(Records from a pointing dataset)
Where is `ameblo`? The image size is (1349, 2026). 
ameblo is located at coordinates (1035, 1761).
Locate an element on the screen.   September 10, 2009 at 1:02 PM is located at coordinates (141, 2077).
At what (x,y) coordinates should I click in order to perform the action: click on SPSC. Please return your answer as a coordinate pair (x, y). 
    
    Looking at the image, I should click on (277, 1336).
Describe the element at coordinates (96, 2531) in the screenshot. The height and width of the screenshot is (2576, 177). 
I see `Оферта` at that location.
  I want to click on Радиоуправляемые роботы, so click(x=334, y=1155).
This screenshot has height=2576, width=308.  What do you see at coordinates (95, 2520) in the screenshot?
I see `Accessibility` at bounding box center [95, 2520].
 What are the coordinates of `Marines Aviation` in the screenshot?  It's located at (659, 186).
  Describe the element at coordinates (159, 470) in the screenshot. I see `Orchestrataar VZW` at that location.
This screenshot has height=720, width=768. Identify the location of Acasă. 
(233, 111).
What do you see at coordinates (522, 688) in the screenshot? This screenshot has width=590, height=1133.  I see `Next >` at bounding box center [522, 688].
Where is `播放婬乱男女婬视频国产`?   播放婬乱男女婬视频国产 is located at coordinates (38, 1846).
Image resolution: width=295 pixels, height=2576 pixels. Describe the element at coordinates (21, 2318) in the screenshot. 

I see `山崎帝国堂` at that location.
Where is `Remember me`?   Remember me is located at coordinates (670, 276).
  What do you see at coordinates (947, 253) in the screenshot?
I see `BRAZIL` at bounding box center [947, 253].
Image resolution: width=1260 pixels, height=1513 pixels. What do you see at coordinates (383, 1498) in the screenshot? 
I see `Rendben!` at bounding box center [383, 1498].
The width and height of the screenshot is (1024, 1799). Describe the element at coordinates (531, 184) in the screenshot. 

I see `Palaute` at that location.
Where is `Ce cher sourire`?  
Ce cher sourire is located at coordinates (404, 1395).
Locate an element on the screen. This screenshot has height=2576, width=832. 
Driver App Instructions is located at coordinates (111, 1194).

* _WHAT THE EXERCISE ASKS_
Return each line of the data above that contains the string "location".

* _RESPONSE FOR THIS EXERCISE_
I see `Оферта` at that location.
  Describe the element at coordinates (159, 470) in the screenshot. I see `Orchestrataar VZW` at that location.
This screenshot has height=720, width=768. Identify the location of Acasă. 
I see `山崎帝国堂` at that location.
I see `Palaute` at that location.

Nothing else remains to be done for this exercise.